Mário é um ator com seus sessenta anos que decide montar rei Lear, uma oportunidade para sair do ostracismo. Porém, o projeto descamba quando o ator não para de rir em uma das cenas dramáticas da montagem shakespeariana. A carreira despenca, tendo como alternativa fazer uma novela bíblica, no papel de Lot, e, por fim, ser a estrela de uma propaganda de papel higiênico.
Mesmo sendo ficção, sabe-se que tal acontecimento pode ser inspirado em fatos reais. O tom sarcástico permeiam os capítulos que apresentam a história não linearmente, indo e voltando na trajetória do seu protagonista.
Passam citações e montagens de Shakespeare, Brecht, Guimarães Rosa a Plínio Marcos, tanto no cinema, na tevê ou no teatro. É uma imersão no mundo da glamorização e desglamorização do universo do ator.
O ponto de vista de um protagonista masculino, segundo Fernanda Torres, foi uma forma de se distanciar desse universo e ficar mais livre para criar a ficção.
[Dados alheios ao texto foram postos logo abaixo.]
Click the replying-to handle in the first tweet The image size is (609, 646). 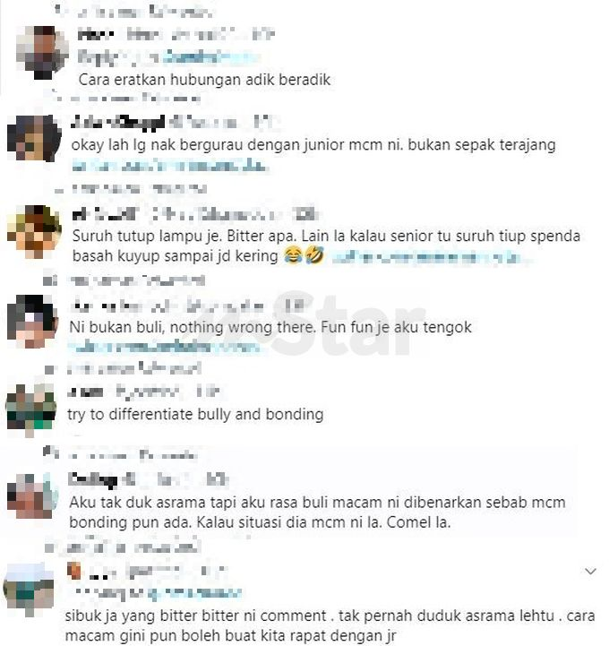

Por outro lado, a atriz mencionou em certa entrevista que o único ser humano que é possível falar mal nos dias atuais, do politicamente correto, são os homens, héteros e brancos.
O envolvimento do leitor é imediato na jornada de Mário, de moço da zona sul que se meteu no teatro popular repleto de falas e esquisitices da extrema esquerda a glória (e seu cortejo de horrores) como protagonista da principal novela da maior emissora.
Os personagens são bem construídos, com diferentes camadas mesmo para aqueles que obviamente poderiam cair em caricatura, como a mãe louca ao Pastor, o chefe do lado evangélico da prisão. Por fim, quando a última página chega, Mário finaliza seu processo de redenção concluindo que Macbeth só poderia ser montado, na sua plenitude, dentro de uma prisão. É o reencontro de Mário com a arte, porém amargo e infausto.
A Glória e seu Cortejo de Horrores é, sem dúvida, uma profunda exposição (e reflexão) sobre o mundo contemporâneo, dos seus mitos, do antiquado glamour nacional dos atores de televisão, dos discursos extremados - de direita ou esquerda - e, principalmente, do pessimismo às grandes ideologias. Há certo reconhecimento dos conceitos da teoria do fim da história.
Fernanda se mostra uma vigorosa romancista que confronta a grandiosidade dos sonhos humanos com pequenez e mediocridade da vida privada. Tem ali a grandiosidade das heroínas e heróis da literatura clássica (como Eça de Queiroz e Dickens), imersos nos mesquinhos e divertidos conflitos da classe média de Luiz Fernando Veríssimo, com um bem construído anti-herói como de Lima Barreto aos conhecidos na teledramaturgia americana atual.
Sem dúvida, A Glória e seu Cortejo de Horrores mostra uma autora que é boa leitora. Estamos diante de uma das boas opções de leitura.